ImageGENEVA (AFP) — Switzerland said on Wednesday it had frozen the assets of a further 12 Iranian companies in accordance with new United Nations sanctions aimed at stopping Tehran's alleged nuclear programme.

The 12 companies, and 13 individuals, have been added to an existing blacklist of 23 companies and 27 people. ]

Five Iranian nationals are also banned from entering and passing through Switzerland, the country's Federal Council said in a statement.

Switzerland will also ban the delivery of so-called "dual use" materials that could be used for the manufacture of nuclear plants, and the export of some drones and missiles, the statement said.

The UN Security Council last month imposed its third set of sanctions against Iran in the space of 15 months to punish Tehran's refusal to suspend uranium enrichment, which world powers fear Iran could use to make nuclear weapons.

The resolution gives Iran three months to comply with demands to suspend uranium enrichment, and includes an outright ban on travel by officials involved in Tehran's nuclear and missile programmes, as well as broadening a list of individuals and entities subject to an assets freeze.

Switzerland's own trade and diplomatic relations with the Islamic Republic have come under fire in recent months after Foreign Minister Micheline Calmy-Rey travelled to Tehran in March to sign a gas deal.

Jewish-American group the Anti-Defamation League took out full-page advertisements in Swiss and international papers earlier this month accusing Switzerland of "funding terrorism" through the deal, a charge vehemently rejected by Bern.

The ADL placed advertisements headed, "Guess who is the world's newest financier of terrorism?
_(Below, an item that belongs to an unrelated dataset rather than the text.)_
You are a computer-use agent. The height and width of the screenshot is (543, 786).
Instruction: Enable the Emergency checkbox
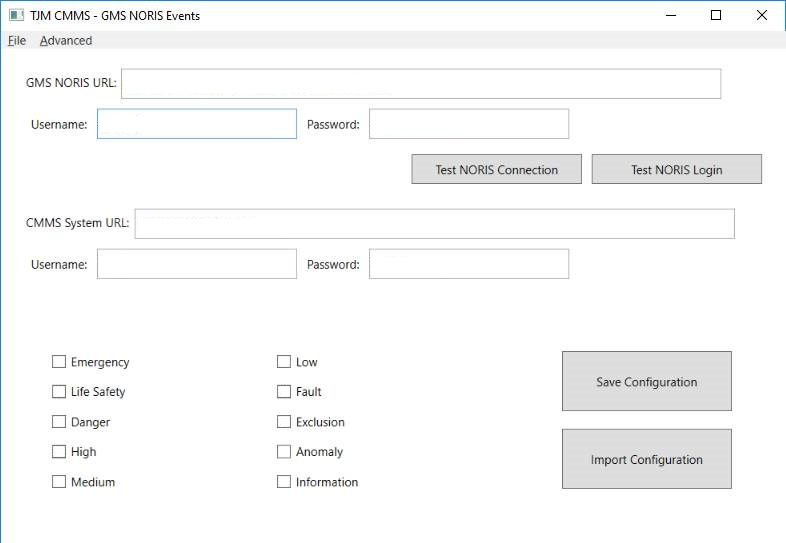click(x=59, y=362)
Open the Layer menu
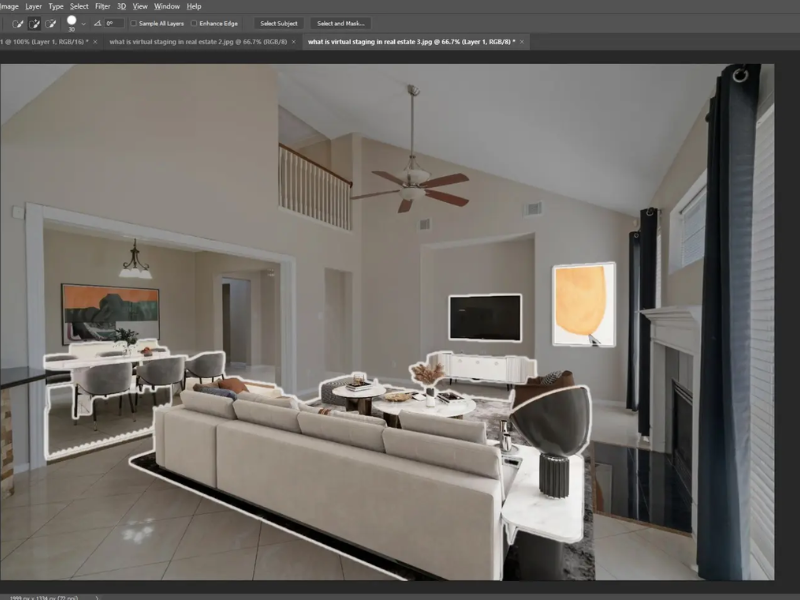Screen dimensions: 800x600 coord(34,6)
Switzerland," in the International Herald Tribune, The Wall Street Journal and The New York Times earlier this month.

Israel and the United States also criticised the deal between Iran's state gas firm and Switzerland's Elektrizitaets-Gesellschaft (EGL) Laufenburg, whereby Iran will reportedly supply 5.5 billion cubic metres (194 trillion cubic feet) of gas annually from 2011.